Comparative Analysis of Crebellar Neuropathology in Human Autistic Patients and in Cerebellar Mouse Mutants
University Campus Bio-Medico of Roma
Basic & Clinical
Neuroanatomical and neuroimaging studies in autism conducted by several research groups show faulty development of neural structures, particularly in a structure at the base of the brain called the cerebellum. The cerebellum is a particularly interesting research target because its structure and function has remained consistent throughout evolution. In addition, the development of the cerebellum takes place during late pregnancy and early postnatal life, which is a period that is believed to be critical for autism. Specifically, the size of the cerebellum is reported to be smaller in individuals with autism and the number of cells which direct messages to other brain areas, Purkinje cells, are shown to be reduced in number. While the mechanism that affects Purkinje cell number and cerebellar size is not yet well described, preliminary data suggests that reelin, an autism candidate gene, interacts with gonadal sex hormones during cerebellar development. An interaction of abnormal reelin expression coupled with exposure to differing levels of testosterone during brain development may contribute to the reduced number of Purkinje cells in individuals with autism.
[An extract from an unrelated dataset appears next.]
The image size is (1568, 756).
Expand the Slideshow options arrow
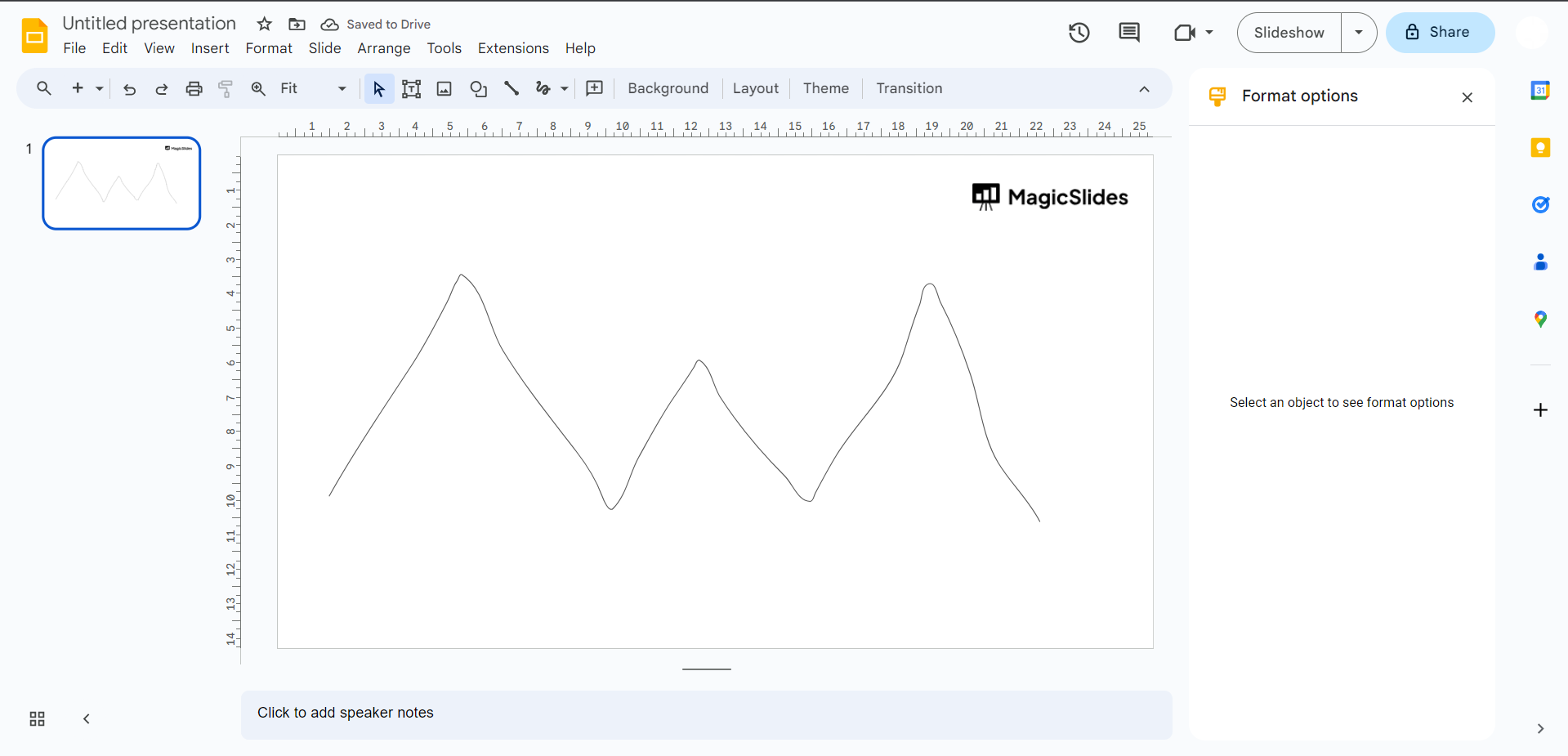[x=1359, y=33]
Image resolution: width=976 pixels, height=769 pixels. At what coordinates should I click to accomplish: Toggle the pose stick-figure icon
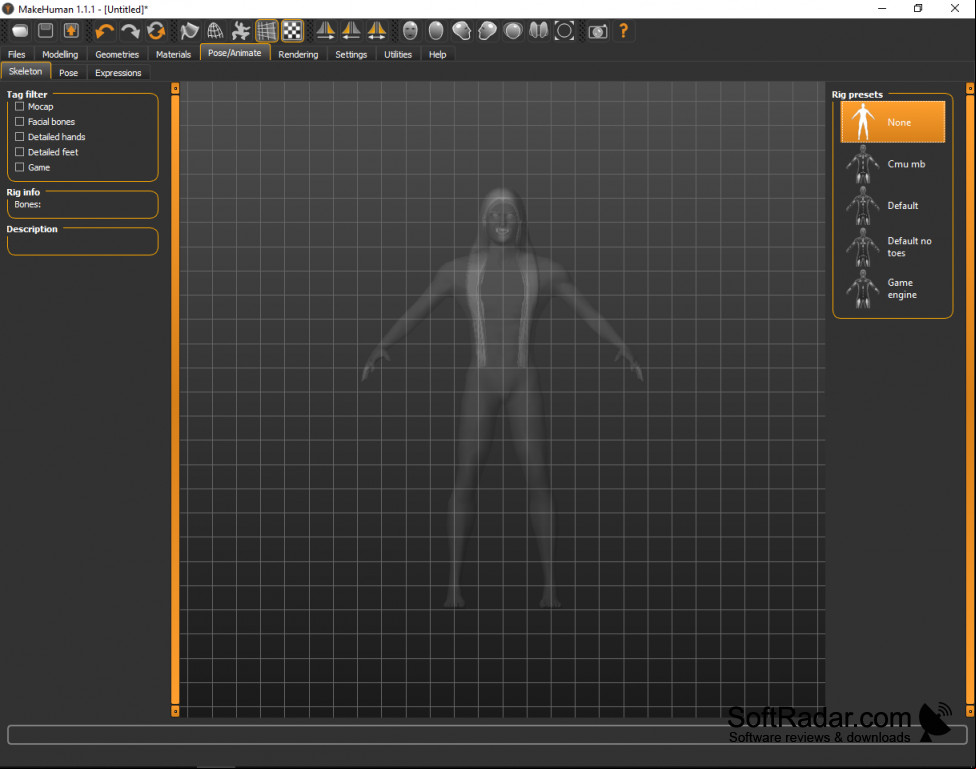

This study will look for alterations of enzymes and receptors involved in gonadal steroid signaling in human brain tissue to determine the interaction between testosterone levels, reelin expression, and Purkinje cell development. The results of human brain tissue research will be followed by examining the effects of estrogen in a genetic strain of mouse named Reeler mice. Reeler mice lack the reelin protein which leads to a malformed cerebellum with disorganized Purkinje cells. By using this approach, the effects changes in gestational environment, including testosterone levels with genetic mutations on human pathology can be investigated in a multifaceted way. Significance:This study will investigate the interaction between genetic vulnerability and gonadal steroid hormones on Purkinje cell survival, migration, and/or differentiation, which would account for the biased sex ratio of autism. This hypothesis has not yet been tested and these researchers will examine the role of reelin, a candidate gene for autism, and 17beta-Estradiol, on mouse Purkinje cells. Dr. Keller's group will be linking animal models with human pathological studies in an interdisciplinary fashion and studying the possible protective role of estrogen on genetic susceptibility to autism spectrum disorders.